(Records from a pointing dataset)
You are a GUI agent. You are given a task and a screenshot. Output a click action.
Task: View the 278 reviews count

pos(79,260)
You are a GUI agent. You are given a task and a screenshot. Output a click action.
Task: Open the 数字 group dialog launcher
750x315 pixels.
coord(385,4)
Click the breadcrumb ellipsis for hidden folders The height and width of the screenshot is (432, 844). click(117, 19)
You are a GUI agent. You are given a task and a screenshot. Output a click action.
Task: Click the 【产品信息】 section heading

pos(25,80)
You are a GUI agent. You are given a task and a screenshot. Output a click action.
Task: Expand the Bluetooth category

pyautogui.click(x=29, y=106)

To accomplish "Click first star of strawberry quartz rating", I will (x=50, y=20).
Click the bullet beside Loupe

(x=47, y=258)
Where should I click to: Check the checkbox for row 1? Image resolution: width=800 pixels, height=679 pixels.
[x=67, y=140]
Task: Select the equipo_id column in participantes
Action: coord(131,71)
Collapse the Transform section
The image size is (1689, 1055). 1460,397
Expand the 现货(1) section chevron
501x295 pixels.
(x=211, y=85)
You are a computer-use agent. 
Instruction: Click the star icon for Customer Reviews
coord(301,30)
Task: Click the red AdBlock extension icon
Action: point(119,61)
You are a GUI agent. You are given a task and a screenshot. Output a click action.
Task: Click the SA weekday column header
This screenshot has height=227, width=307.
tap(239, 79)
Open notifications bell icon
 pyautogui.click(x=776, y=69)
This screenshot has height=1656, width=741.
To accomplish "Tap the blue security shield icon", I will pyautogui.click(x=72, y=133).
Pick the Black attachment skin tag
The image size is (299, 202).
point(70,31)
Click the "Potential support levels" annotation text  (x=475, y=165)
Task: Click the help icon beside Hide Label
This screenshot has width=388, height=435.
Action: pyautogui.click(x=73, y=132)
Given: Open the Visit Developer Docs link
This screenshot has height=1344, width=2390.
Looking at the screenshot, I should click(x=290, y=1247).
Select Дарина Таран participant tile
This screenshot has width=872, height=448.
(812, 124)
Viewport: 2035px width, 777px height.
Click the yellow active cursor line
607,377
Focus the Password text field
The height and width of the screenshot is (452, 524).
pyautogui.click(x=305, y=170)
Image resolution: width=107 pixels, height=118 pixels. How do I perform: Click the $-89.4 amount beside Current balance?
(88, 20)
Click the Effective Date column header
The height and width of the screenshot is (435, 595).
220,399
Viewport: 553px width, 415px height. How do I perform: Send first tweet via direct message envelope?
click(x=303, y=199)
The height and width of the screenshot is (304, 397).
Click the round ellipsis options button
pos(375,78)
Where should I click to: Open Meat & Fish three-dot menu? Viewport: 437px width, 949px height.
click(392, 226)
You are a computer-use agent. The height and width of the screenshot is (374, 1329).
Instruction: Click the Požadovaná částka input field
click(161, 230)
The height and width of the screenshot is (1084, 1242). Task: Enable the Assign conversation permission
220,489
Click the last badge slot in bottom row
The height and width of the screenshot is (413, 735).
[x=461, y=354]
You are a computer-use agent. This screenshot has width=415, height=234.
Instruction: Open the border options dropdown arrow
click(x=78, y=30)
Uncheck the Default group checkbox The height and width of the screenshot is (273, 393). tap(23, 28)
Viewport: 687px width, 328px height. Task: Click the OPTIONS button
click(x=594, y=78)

**GIVEN EXERCISE**.
Retype the part of the records that opens with the line containing "You are a computer-use agent. The" and runs through the end of the records, with no changes.

**OUTPUT OF THE EXERCISE**.
You are a computer-use agent. The height and width of the screenshot is (374, 1329).
Instruction: Click the Požadovaná částka input field
click(161, 230)
The height and width of the screenshot is (1084, 1242). Task: Enable the Assign conversation permission
220,489
Click the last badge slot in bottom row
The height and width of the screenshot is (413, 735).
[x=461, y=354]
You are a computer-use agent. This screenshot has width=415, height=234.
Instruction: Open the border options dropdown arrow
click(x=78, y=30)
Uncheck the Default group checkbox The height and width of the screenshot is (273, 393). tap(23, 28)
Viewport: 687px width, 328px height. Task: Click the OPTIONS button
click(x=594, y=78)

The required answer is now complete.